We’ve got a boatload of non-crazy people talking UFO’s in the major papers lately.
Tough themes for black-and-white thinking.
The New York Times and Politico are telling us that the former Democrat Majority Leader of the Senate, Harry Reid, with the full knowledge and agreement of Ted Stevens, Alaskan Republican, and Daniel Inouye, Hawaiian Democrat (both now deceased, God rest their honorable souls), secretly funneled 22 Million in tax-payer dollars mainly to Reid’s friend Robert Bigelow (a billionaire working with NASA) for a “black-budget” program run by the Pentagon’s Luis Elizando (now retired and working with a rock star, Tom DeLonge, on a UFO-related startup business).
I could see myself using these journalistic facts in a sci-fi novel, but wiser novelists would see it all as too far-fetched, especially the fact that two out of three of the program’s initiators are now dead. What are the odds?
Turns out, truth is stranger than fiction.
If you’re an objective person, this UFO story may be warning you to inoculate yourself against the dismissive term “conspiracy theory.”
Notice that conspiracy is normal, not theoretical, in national defense and other government affairs, such as the FED. (Unless I’m mistaken, the FED is a private corporate bank creating US computer money at will, and siphoning 6% to its anonymous shareholders.)
So what do we make of the UFO’s themselves? Are they real?
It seems they’re real enough for another round of sane and famous people to take seriously – even the fearless hero, Senator Inouye of WWII fame.
They’re real enough for a billionaire NASA contractor, Bigelow, to say on 60 minutes that he’s “absolutely convinced” that UFO’s have visited the earth and aliens exist.
As I mentioned previously, UFO’s are real enough for NASA to grant a million dollars to a religious organization to study their effect on religion if “disclosed” to the public.
But hallucinations are a real phenomenon, right?
These articles rule out subjective possibilities because more than one person, as well as video equipment, saw and recorded the object(s).

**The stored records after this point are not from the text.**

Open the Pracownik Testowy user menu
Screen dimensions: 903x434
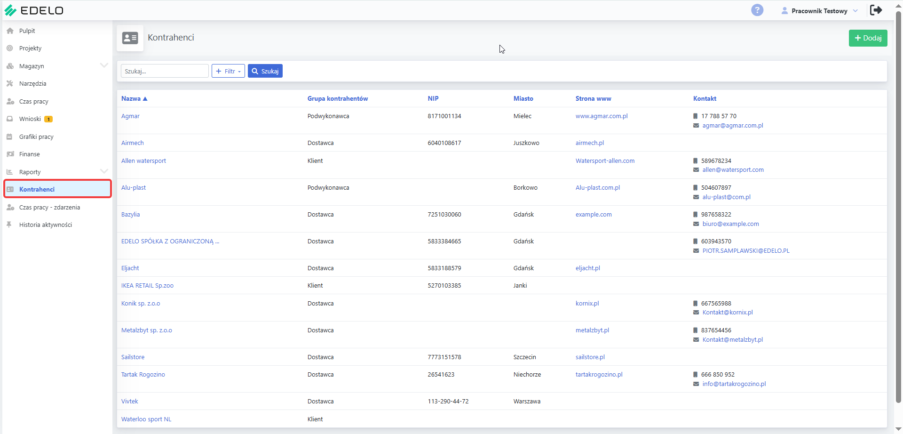(819, 11)
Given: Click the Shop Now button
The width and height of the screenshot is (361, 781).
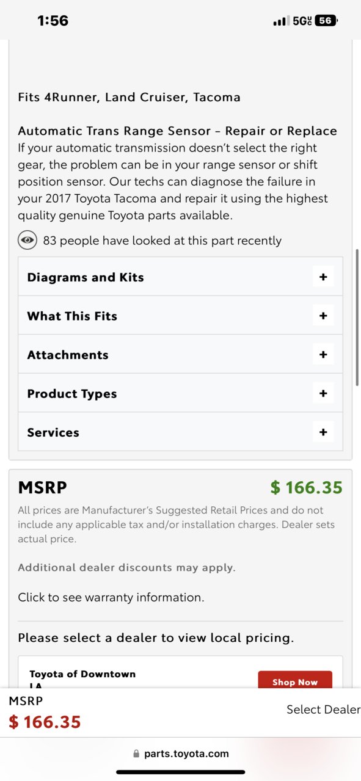Looking at the screenshot, I should [295, 681].
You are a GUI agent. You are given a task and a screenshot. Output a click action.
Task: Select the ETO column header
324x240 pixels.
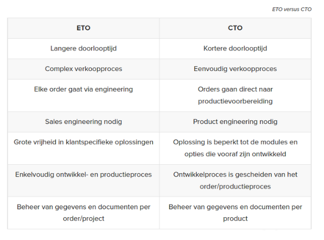click(83, 28)
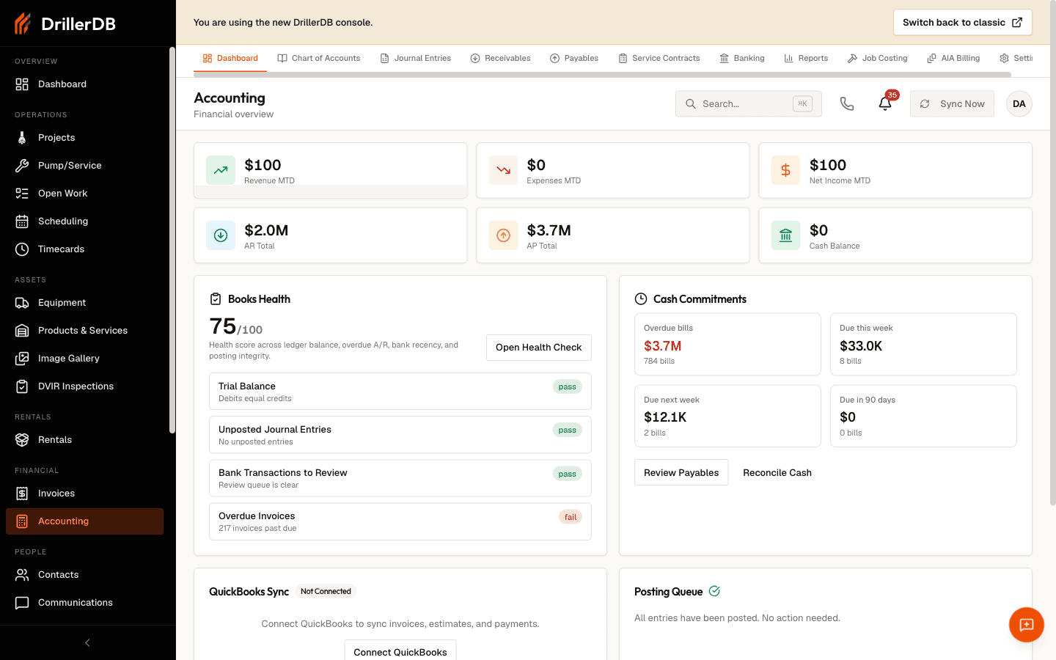The image size is (1056, 660).
Task: Click the horizontal tab bar scrollbar
Action: 603,75
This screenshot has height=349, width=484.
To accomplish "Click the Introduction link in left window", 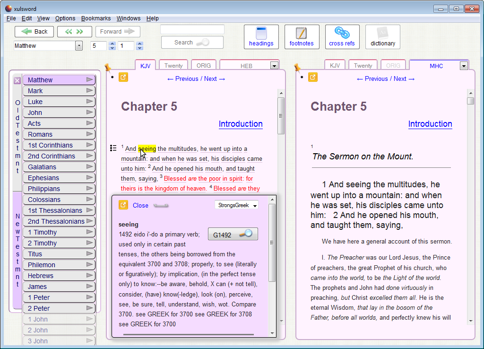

Of course, that doesn’t mean they’re alien. It’s no secret that the US keeps about 50 years ahead of the public with their latest air-bourn wonders.
Maybe that’s the whole story.
But UFO’s seems to have been around longer than the US military, so maybe it’s a “breakaway civilization” that survived the latest of Earth’s cataclysms (the melting of the polar icecaps?) and now lives in isolation.
Not a popular idea but probably worth consideration when you look beyond mainstream archeology at the saw marks, drill holes and uncanny symmetry of ancient rockwork done with “primitive” tools.
And UFO’s couldn’t be aliens anyway, most people’s religion won’t allow it, and even the “non-religion” of science tells us that space is too big and light speed too slow for anyone to travel between the stars.
People argue the details, but as a scientist (a retired pathologist) I’m convinced that mainstream science is still in its embryonic stages. The things we’re aware of not knowing are often staggeringly basic. The things we are cluelessly unaware that we don’t know are probably more numerous.
And the more I learn, the more I discover that plenty of the things modern science “knows” are true turn out to be incorrect, especially in medicine. Probably also incorrect is the materialistic assumption of science that the universe is entirely made of matter and energy. It seems dangerously superficial to make that assumption and preach it to children (as we do) since it rules out free will and the inherent value of everything, including ecosystems and people.
So I’m going to try and keep my mind open about UFO’s, along with my powers of critical analysis and my willingness to direct the spotlight of objectivity on my own biased beliefs and assumptions.
I refuse to let reality sneak up and pull the plug on my subjective relationship with the Transcendent. That relationship means more to me than the “infallibility” of the stories I want to believe.